● TASK GOAL:
Each entry below must be written out exactly, with pictures left out.

--- START ---

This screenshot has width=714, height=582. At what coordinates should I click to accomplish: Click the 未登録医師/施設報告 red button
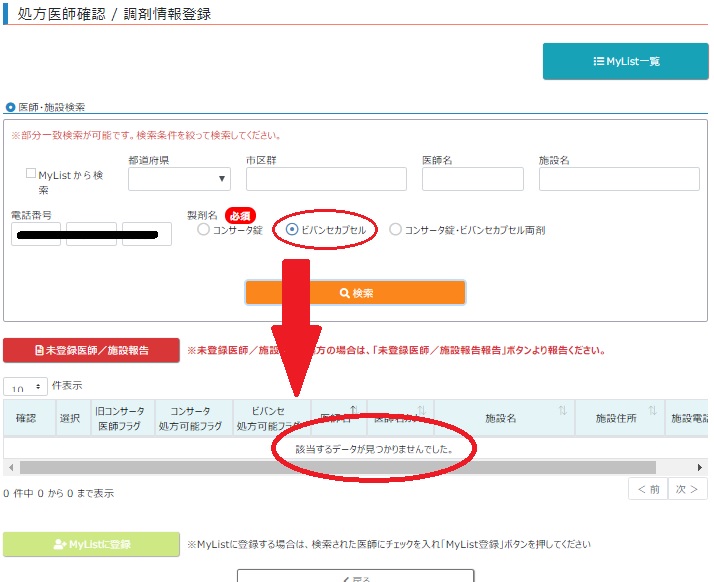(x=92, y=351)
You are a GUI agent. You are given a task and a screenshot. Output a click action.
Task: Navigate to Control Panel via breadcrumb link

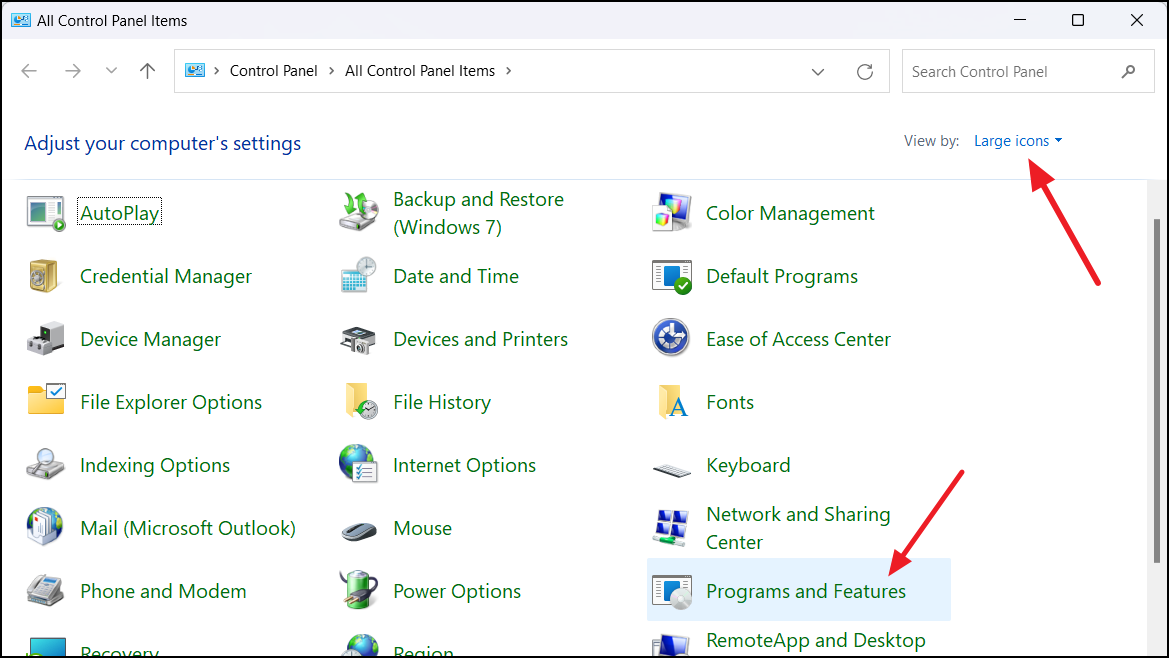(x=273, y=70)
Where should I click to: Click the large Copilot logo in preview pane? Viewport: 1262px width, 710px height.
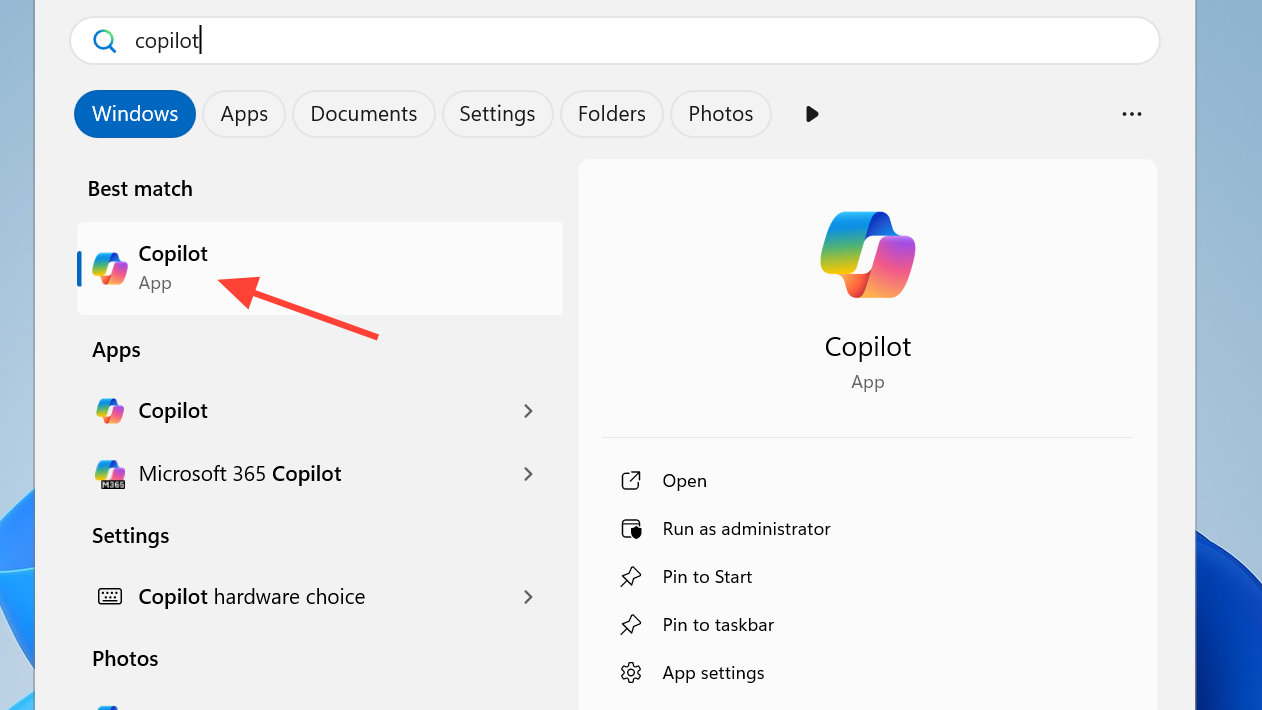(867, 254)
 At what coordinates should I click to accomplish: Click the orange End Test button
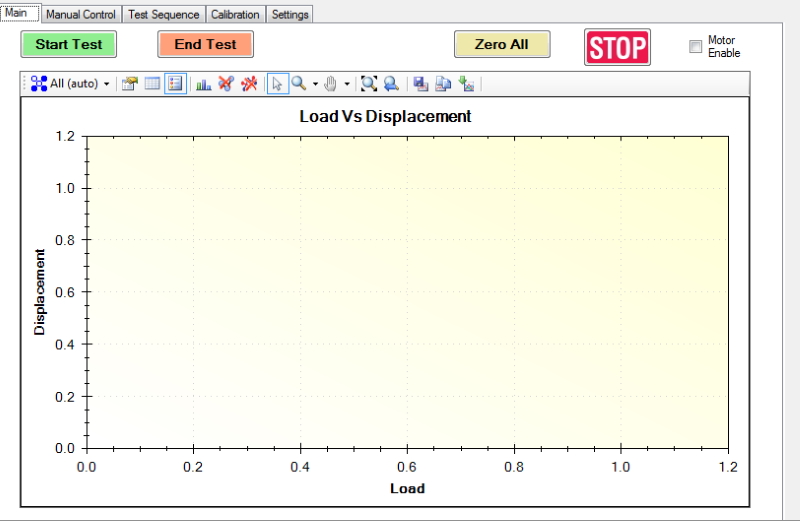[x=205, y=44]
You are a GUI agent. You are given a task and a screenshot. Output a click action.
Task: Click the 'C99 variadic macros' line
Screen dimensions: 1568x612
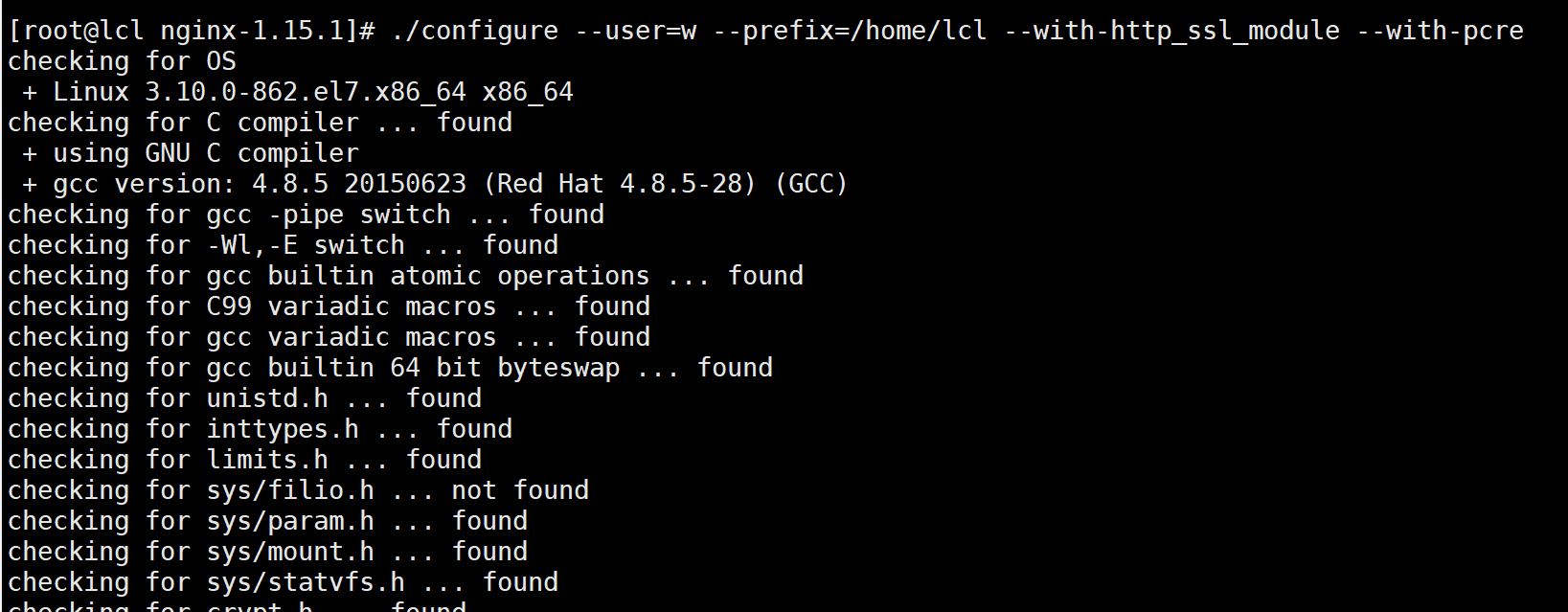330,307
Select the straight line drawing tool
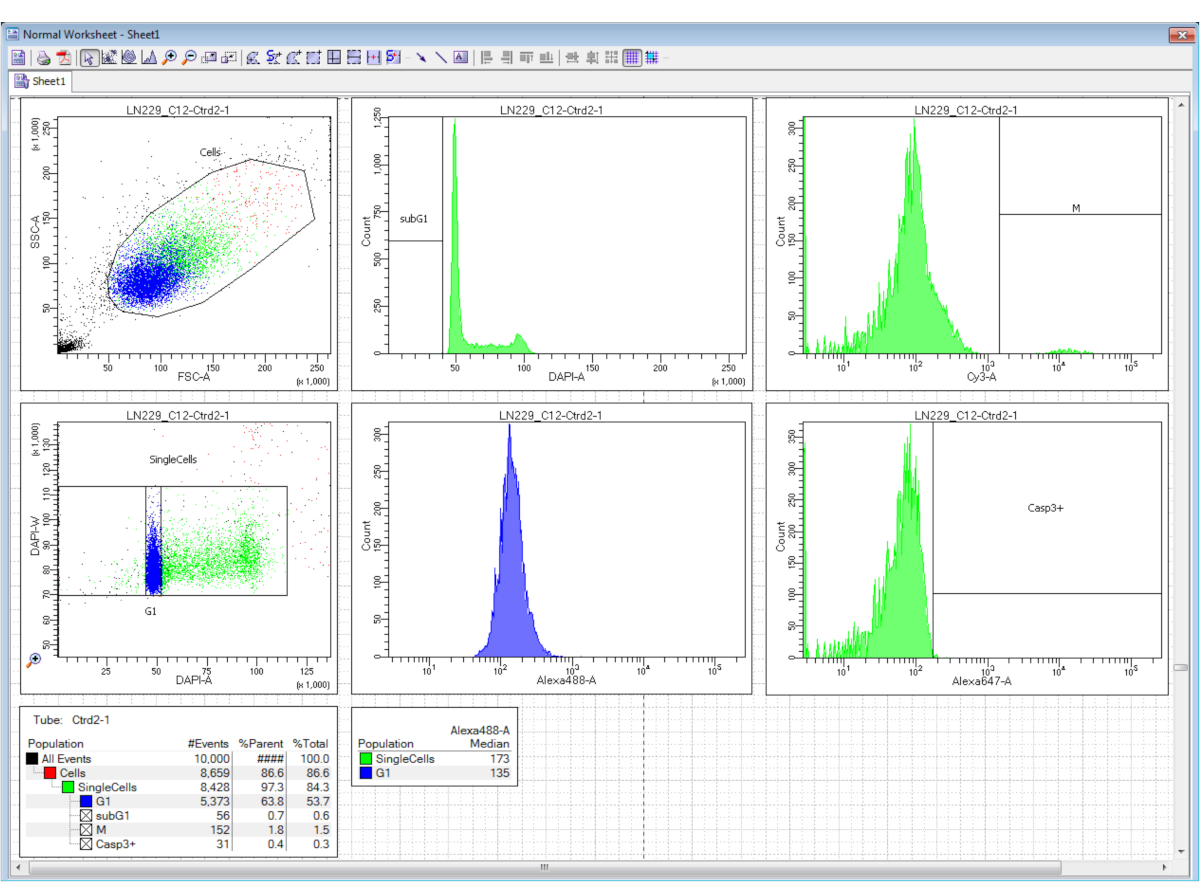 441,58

--- END ---

● ANSWER:
This screenshot has width=714, height=582. At what coordinates should I click to accomplish: Click the 未登録医師/施設報告 red button
(x=92, y=351)
You are a GUI agent. You are given a task and a screenshot. Output a click action.
Task: Navigate to Control Panel via breadcrumb link

(x=273, y=70)
Where should I click to: Click the large Copilot logo in preview pane? Viewport: 1262px width, 710px height.
(867, 254)
 At what coordinates should I click to accomplish: Click the orange End Test button
[x=205, y=44]
You are a GUI agent. You are given a task and a screenshot. Output a click action.
Task: Click the 'C99 variadic macros' line
Screen dimensions: 1568x612
330,307
Select the straight line drawing tool
 441,58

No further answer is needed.